That sudden wave of AI music is starting to force streaming platforms to rethink how songs are categorized, credited, and recommended. If a track can be written, sung, and produced with the help of artificial intelligence, platforms have to answer a new question: what exactly counts as a “human” song?
For streaming services, the issue isn’t just creative. It’s structural. Discovery systems rely on accurate artist identities and real listener engagement. If automated songs begin flooding the system under fake or algorithm-generated artist names, it becomes harder for real musicians to reach audiences.

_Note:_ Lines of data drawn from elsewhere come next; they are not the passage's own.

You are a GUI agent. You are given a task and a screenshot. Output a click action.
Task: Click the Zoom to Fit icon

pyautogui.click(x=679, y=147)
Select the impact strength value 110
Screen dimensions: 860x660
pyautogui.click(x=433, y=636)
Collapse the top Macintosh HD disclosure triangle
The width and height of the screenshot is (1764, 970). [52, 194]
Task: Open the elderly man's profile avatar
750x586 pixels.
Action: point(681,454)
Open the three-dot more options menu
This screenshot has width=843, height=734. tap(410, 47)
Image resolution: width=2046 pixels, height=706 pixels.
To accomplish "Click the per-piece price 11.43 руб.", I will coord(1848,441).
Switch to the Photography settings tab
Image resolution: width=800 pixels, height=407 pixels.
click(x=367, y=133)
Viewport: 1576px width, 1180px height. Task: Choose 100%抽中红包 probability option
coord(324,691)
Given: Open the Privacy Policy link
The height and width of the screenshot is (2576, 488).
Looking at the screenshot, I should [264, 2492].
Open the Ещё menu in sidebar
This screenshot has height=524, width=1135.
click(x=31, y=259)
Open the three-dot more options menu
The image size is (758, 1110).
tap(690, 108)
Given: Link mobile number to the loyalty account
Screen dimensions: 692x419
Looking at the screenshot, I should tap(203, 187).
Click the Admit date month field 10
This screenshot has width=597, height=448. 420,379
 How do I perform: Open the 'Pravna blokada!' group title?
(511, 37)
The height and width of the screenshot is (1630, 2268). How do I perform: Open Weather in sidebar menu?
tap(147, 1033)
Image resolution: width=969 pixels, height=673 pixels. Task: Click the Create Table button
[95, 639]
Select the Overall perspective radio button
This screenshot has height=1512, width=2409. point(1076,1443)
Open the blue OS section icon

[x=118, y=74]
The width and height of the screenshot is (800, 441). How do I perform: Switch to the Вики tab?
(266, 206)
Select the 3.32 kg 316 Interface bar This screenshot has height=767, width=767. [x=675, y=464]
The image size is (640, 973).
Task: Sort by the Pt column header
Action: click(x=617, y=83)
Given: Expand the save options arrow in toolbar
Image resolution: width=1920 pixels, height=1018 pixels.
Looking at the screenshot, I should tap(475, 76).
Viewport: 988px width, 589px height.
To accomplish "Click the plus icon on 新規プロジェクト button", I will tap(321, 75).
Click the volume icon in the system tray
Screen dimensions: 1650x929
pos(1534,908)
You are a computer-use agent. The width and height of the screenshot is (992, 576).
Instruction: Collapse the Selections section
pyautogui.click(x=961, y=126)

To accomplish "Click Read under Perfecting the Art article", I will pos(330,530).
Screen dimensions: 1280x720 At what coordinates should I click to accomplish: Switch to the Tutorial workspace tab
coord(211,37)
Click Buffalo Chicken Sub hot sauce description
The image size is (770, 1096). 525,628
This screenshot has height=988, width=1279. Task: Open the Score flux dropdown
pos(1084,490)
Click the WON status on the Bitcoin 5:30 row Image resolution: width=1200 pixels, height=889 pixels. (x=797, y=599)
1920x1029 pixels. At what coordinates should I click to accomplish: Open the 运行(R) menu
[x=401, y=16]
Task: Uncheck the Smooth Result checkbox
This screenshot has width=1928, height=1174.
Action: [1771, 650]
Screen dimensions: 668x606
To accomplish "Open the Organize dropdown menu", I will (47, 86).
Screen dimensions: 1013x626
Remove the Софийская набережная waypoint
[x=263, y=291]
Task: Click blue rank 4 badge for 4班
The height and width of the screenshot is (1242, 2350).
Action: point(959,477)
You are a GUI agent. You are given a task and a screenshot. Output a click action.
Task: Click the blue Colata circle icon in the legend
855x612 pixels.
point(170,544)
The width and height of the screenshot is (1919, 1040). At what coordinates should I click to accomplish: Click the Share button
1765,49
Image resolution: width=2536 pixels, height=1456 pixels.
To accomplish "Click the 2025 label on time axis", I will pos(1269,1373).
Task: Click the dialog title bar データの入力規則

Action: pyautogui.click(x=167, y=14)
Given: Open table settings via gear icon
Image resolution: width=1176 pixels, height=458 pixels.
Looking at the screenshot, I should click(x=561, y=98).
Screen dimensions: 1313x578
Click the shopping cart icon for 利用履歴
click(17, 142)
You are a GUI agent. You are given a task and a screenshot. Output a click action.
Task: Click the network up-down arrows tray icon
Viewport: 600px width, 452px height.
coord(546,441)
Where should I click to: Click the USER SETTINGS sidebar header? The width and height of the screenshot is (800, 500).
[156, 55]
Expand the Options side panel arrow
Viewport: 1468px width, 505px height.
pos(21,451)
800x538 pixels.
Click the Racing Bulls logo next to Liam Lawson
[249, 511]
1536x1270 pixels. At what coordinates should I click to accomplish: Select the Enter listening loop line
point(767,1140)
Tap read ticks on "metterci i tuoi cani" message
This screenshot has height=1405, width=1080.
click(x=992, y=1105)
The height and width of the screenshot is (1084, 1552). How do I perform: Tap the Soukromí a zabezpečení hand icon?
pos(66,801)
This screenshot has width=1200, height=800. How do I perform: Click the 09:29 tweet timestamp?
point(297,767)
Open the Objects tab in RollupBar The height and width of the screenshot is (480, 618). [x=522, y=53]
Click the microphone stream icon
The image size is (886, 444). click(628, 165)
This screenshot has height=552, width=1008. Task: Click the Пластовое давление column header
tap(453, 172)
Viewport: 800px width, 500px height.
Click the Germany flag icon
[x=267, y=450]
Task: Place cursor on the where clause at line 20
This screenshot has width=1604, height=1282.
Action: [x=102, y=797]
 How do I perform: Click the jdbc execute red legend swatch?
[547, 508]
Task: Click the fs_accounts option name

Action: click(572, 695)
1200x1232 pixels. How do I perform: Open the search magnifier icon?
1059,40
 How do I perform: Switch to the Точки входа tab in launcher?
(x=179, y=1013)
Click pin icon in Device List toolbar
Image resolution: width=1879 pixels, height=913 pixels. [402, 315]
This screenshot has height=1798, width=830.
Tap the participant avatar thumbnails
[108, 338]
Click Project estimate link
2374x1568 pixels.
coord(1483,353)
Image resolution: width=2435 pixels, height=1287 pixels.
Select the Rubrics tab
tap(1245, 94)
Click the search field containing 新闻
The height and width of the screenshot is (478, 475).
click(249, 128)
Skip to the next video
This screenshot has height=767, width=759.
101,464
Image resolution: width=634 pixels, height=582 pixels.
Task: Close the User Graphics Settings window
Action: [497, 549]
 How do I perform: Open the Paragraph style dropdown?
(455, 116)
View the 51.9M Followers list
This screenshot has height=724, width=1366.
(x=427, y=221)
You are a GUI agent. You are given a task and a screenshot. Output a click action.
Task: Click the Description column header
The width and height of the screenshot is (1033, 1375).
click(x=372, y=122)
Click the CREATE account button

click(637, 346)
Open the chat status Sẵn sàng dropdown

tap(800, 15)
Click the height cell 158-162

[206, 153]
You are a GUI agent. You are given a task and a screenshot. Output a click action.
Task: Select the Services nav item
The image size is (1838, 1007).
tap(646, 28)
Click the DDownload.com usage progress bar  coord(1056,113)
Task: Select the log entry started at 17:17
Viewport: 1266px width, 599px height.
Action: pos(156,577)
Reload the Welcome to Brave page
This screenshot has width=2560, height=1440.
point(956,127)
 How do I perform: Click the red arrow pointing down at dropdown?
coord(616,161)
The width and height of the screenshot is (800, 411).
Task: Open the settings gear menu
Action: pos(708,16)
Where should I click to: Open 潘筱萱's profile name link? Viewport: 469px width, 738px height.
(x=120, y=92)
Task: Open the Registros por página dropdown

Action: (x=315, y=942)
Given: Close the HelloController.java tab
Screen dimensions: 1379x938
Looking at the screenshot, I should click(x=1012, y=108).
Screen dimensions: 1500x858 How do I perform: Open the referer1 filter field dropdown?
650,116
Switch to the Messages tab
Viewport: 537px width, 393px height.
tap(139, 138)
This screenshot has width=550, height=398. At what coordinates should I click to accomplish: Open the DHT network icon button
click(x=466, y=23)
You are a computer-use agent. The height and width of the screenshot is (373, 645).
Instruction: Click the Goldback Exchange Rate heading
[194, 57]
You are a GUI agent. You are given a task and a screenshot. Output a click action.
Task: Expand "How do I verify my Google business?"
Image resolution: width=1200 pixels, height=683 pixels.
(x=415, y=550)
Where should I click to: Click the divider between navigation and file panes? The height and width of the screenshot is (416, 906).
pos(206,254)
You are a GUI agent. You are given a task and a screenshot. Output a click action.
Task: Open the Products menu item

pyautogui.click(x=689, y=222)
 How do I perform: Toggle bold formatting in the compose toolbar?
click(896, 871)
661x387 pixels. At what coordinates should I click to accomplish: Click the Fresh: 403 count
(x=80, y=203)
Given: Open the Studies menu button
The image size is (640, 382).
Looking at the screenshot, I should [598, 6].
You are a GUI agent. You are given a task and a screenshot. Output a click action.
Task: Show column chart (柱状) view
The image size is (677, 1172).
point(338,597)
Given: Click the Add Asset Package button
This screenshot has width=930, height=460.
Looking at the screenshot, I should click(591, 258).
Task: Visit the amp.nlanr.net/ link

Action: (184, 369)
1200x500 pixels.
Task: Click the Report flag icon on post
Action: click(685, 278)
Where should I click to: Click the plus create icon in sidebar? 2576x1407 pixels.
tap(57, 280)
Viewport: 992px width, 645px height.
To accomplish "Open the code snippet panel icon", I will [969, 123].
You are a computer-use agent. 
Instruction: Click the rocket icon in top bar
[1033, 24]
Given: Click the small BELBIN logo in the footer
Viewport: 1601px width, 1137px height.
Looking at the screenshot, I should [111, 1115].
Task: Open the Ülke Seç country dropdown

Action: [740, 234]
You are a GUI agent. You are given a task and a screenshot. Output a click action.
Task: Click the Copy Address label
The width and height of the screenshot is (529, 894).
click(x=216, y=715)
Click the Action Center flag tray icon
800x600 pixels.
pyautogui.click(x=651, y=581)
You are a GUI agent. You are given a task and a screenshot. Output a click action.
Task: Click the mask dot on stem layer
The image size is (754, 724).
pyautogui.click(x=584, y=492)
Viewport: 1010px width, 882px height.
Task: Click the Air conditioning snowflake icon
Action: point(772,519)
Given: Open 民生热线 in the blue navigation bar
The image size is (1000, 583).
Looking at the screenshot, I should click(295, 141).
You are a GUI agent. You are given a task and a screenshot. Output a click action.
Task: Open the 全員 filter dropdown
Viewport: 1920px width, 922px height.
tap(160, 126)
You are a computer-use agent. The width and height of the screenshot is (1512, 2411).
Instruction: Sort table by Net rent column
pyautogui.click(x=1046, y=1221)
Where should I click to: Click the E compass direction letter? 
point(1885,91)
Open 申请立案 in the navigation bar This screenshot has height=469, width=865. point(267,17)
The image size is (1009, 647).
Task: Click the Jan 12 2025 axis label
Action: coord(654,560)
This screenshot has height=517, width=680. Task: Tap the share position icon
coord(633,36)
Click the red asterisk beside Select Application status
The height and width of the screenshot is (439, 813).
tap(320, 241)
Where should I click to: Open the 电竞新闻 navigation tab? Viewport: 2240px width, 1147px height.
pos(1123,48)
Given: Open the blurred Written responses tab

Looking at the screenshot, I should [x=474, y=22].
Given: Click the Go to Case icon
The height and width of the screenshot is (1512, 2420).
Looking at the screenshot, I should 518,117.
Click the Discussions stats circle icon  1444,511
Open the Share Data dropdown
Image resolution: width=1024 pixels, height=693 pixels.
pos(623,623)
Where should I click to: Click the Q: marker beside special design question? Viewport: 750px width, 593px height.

Because of this, platforms are exploring ways to identify or label AI-assisted tracks. The goal isn’t necessarily to remove them, but to introduce transparency so listeners understand how the music they’re hearing was made.
Even as generative tools improve, producers can often hear subtle differences between AI performances and human ones. A big reason comes down to micro-details.
Human vocals naturally include tiny imperfections. Pitch drifts slightly between notes. Timing pushes or relaxes against the beat. Breaths, pauses, and phrasing shape the emotional weight of a line.
AI systems can produce technically correct melodies, but they often struggle with those unpredictable human shifts. The result can sound clean yet strangely flat, as if something emotional is missing from the performance.
Many producers intentionally keep small imperfections in recordings because they add character. Slight timing variations create groove. Tiny pitch differences make vocals feel expressive rather than robotic.
Ironically, the very things technology once tried to remove from recordings are now the elements listeners connect with most.
Despite the debate around AI music, many artists are already treating these tools as part of the creative process rather than a replacement for it. AI can generate rough ideas, chord progressions, or demo vocals that musicians later refine with their own performance and production choices.
Music technology has always reshaped the industry, from synthesizers to Auto-Tune. Artificial intelligence may simply be the next chapter in that evolution.
What’s changing now is that streaming platforms are being forced to acknowledge it, and adapt their rules to keep music discovery fair, transparent, and human at its core.